Difficult conversations tend to activate our survival drive: we fight, flee, or freeze. Fighting is usually manifested as we argue over facts and opinions, figures, etc. We flee by just saying “I want to avoid the conversation altogether.” Or we freeze, where someone says something that is outrageous and we aren't able to manifest any kind of response at all.
When you're triggered, you've lost all the capacities you need in order to be able to be present and creative and compassionate in that moment. So that is not where we want to be.
One thing that we know is that threats to our ideas and beliefs, as far as our brain is concerned, look like threats to our physical well-being--that we have actually conflated our ideas, the survival of our psychological self, with the survival of our physical self.
In the deep past, fight, flee, and freeze were the key. Today they are not the key; the conditions that will ensure our survival have changed.
At the individual level, the shift is from hate to love, from rejection to acceptance, from alienation to connection. That is the shift that has to happen. It has to happen, and it only happens individual by individual by individual.
We try to have difficult conversations with people we don't know very well, and that's a recipe for failure right there. The relationship needs the resiliency in order to handle the difficult conversation. So we have to start with relationship. You have to build the relationship to have the conversation.
Building connections with people is the starting point for, I think, building the world that we really want to build.
Learning to really know ourselves and … to know that we all have the capacity to be present, to be responsible, to be loving, to be creative, to be wise--I think that is our birthright, those things, as human beings.
Fear is what keeps us out of difficult conversations. What are we really afraid of? … We might find out that we are not who we thought we were.

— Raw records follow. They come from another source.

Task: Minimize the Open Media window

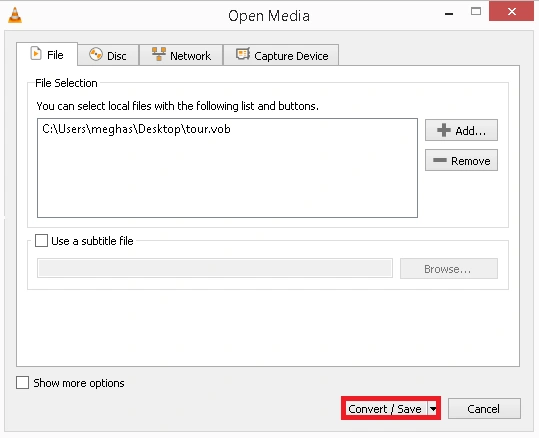Action: click(449, 13)
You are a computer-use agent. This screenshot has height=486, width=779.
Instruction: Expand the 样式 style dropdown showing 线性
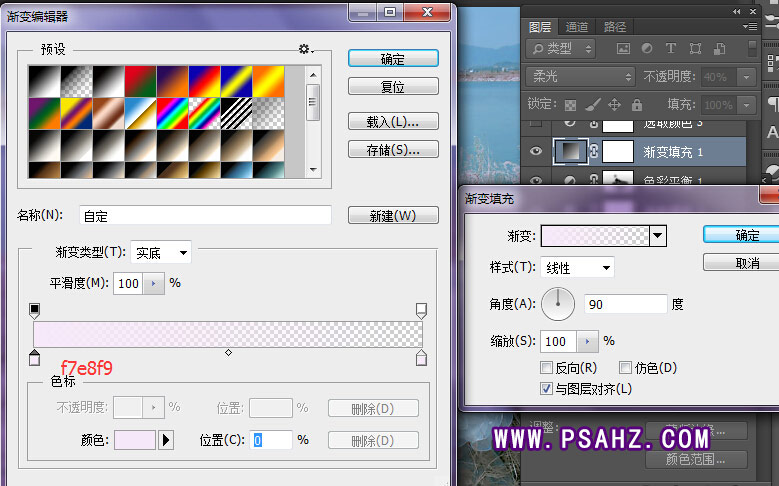tap(577, 268)
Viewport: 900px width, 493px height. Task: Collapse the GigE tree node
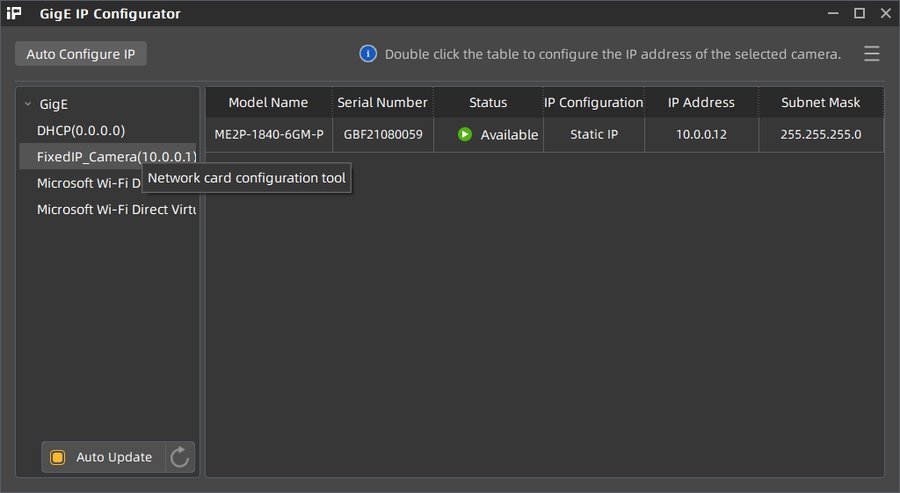click(x=28, y=104)
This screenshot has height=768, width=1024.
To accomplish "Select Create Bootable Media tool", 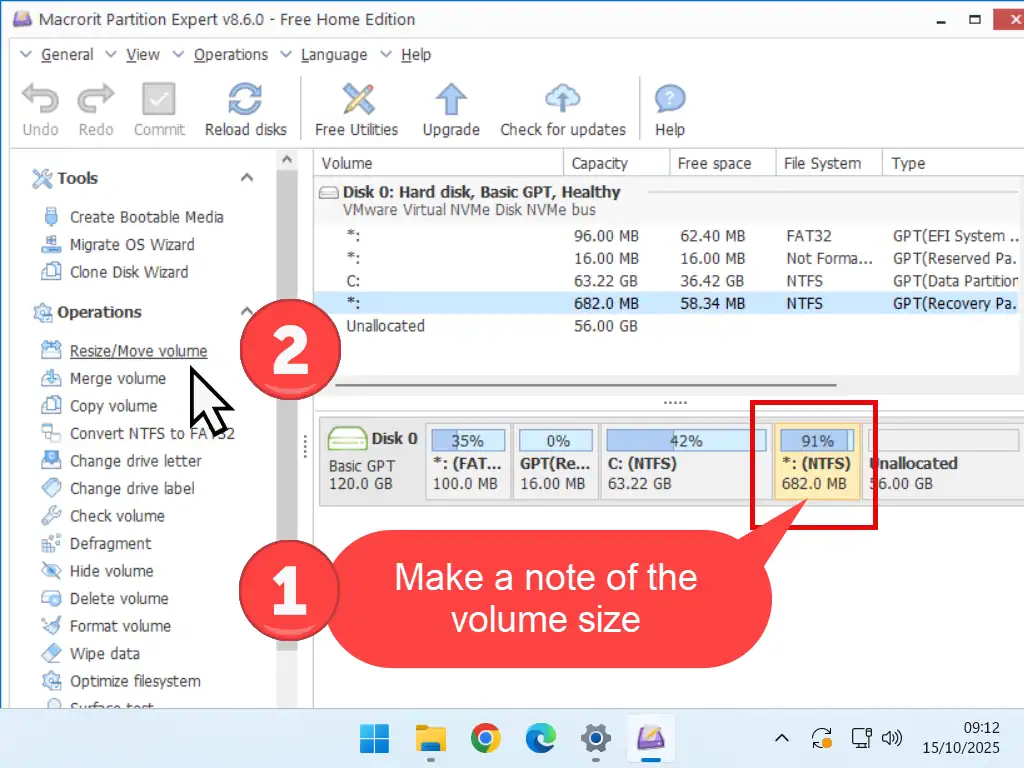I will (146, 217).
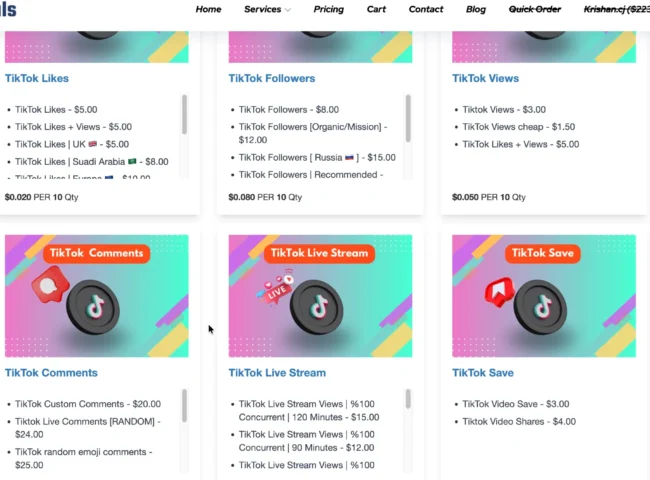This screenshot has height=480, width=650.
Task: Open the Pricing page
Action: pos(328,9)
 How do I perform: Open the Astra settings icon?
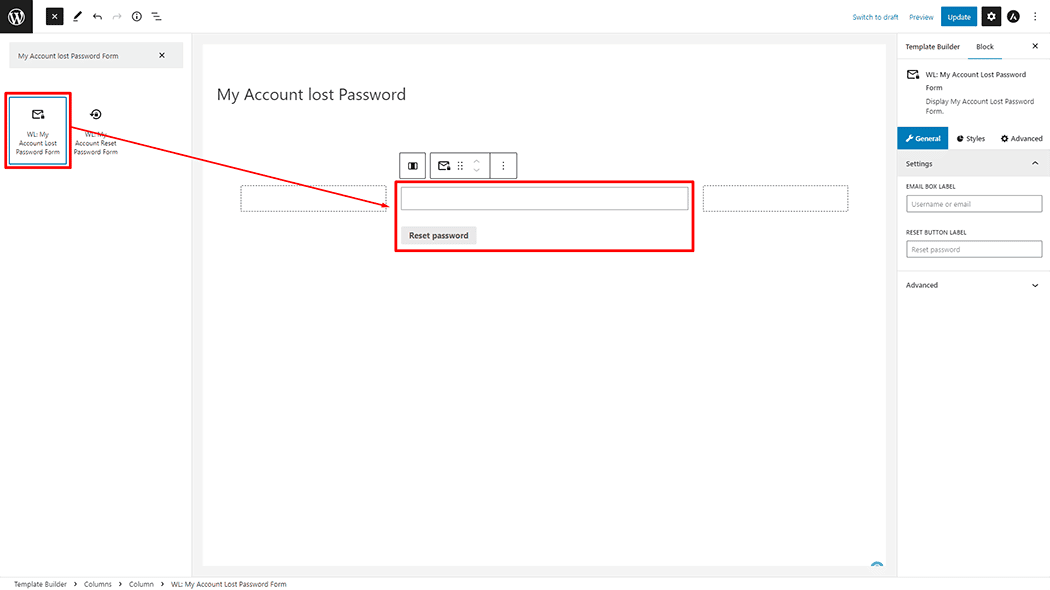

And we might have to take in some new information about ourselves. How do we learn to embrace that situation rather than walk away from it?
In a way, the people who we disagree with, who we feel are the most polar opposite of us, have the most to teach us about who we really are. Because those probably are aspects of ourselves that we simply haven't wanted to look at, haven't wanted to accept.
When you disrupt a pattern, you create a new opportunity for creative engagement.
Why would I listen to you if I don't think you have my interests at heart? Why would I listen to you if I don't think you respect me? Why would I listen to you if you just think I'm an idiot?
Relationship building takes time. …. So if you care about the person, take the time to build the kind of relationship where you build trust. It's a paradox. I mean, ultimately, you have to not care if they change or not, and you have to not make the relationship contingent upon them changing.
It's so important to be centered and present and not bring all your stuff into the situation, because then you actually activate your intuition. You get a better sense of the energy in the room. You operate from a different place.